31"Therefore a man shall leave his father and mother and hold fast to his wife, and the two shall become one flesh."

But however relevant these issues are, they are not the key issues. Too often, Christians confuse their Christian values with their cultural values. They believe that because conservative politicians are the only ones who land on their side of issues like marriage and abortion, that these politicians represent them (and are the only ones who can represent them). This is false.

Christian values are not conservative values. Jesus tells us that above all, we must love one another. Conservative values are capitalistic, keep-what-you-earn, every-man-for-himself values. Christian values are gentle, giving values of social fairness.
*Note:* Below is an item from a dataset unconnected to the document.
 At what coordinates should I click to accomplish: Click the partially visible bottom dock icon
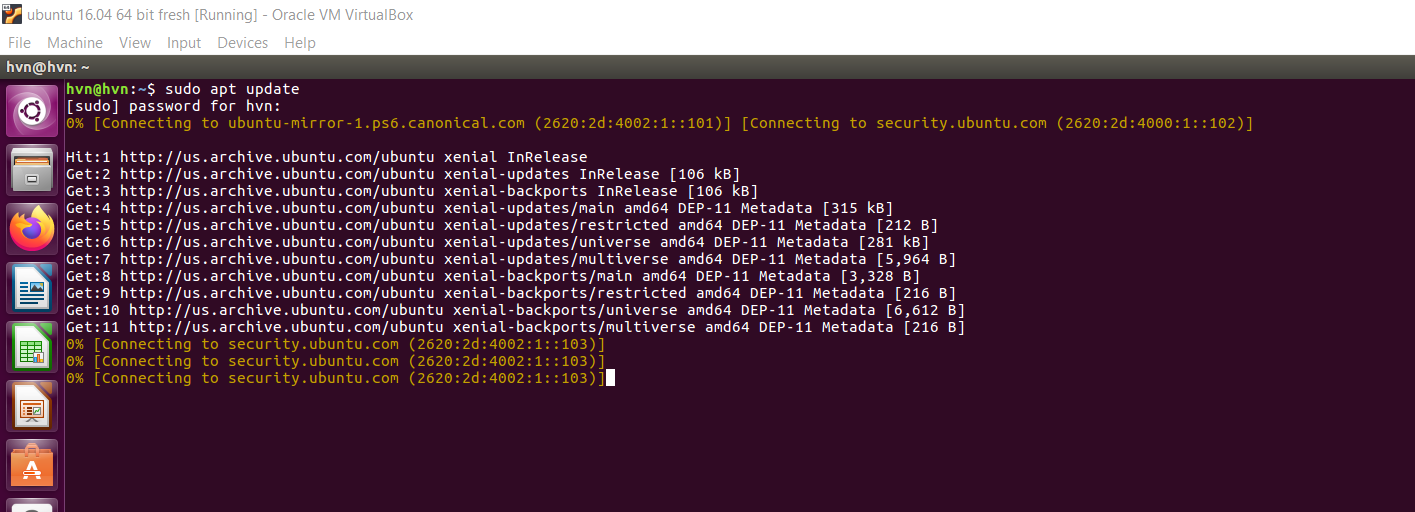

While the Christian concept of marriage cannot and should not change, we must understand that there there exists marriage as a religious institution and also marriage as a social, legal, and secular institution. It does not promote the Good News to antagonize our neighbours over the use of a word.
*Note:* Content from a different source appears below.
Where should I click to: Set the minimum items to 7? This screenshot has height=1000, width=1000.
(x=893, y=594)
23 Again I say, don’t get involved in foolish, ignorant arguments that only start fights. 24 A servant of the Lord must not quarrel but must be kind to everyone, be able to teach, and be patient with difficult people. 25 Gently instruct those who oppose the truth. Perhaps God will change those people’s hearts, and they will learn the truth. 26 Then they will come to their senses and escape from the devil’s trap. For they have been held captive by him to do whatever he wants.

Furthermore, governments deal with issues on a national or even global scale. Certainly issues of abortion are relevant, and Christians ought not to participate in having one. But even more important are issues of war, disease,and poverty - being diplomatic and generous in our policy. Indeed, I do believe it is more important to elect a government who will work tirelessly to save the lives of those already grown than one who will outlaw abortion but damn innumerable others to conflict and strife or that will leave the poor and starving to suffer their own fate (as conservatives are often keen to do).
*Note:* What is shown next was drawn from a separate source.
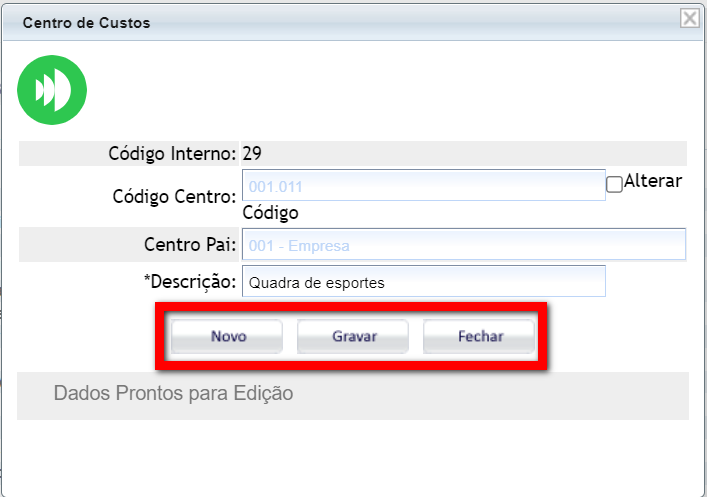Click the *Descrição required field label
The image size is (707, 497).
point(190,281)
It is of my personal opinion that often conservative politicians do not represent the political policy that Christians should endorse. Like the Pharisees, they make mountains over issues of tradition and rules while ignoring the principles of love and responsibility on which those traditions were first established.


23 “What sorrow awaits you teachers of religious law and you Pharisees. Hypocrites! For you are careful to tithe even the tiniest income from your herb gardens, but you ignore the more important aspects of the law—justice, mercy, and faith. You should tithe, yes, but do not neglect the more important things. 24 Blind guides! You strain your water so you won’t accidentally swallow a gnat, but you swallow a camel!


5 But we who live by the Spirit eagerly wait to receive by faith the righteousness God has promised to us. 6 For when we place our faith in Christ Jesus, there is no benefit in being circumcised or being uncircumcised. What is important is faith expressing itself in love.

Do not make politics a single-issue race or assume that conservative means that a candidate will represent Christian values best. Instead, test each politician and their policies with the character of God - justice, mercy, and faith.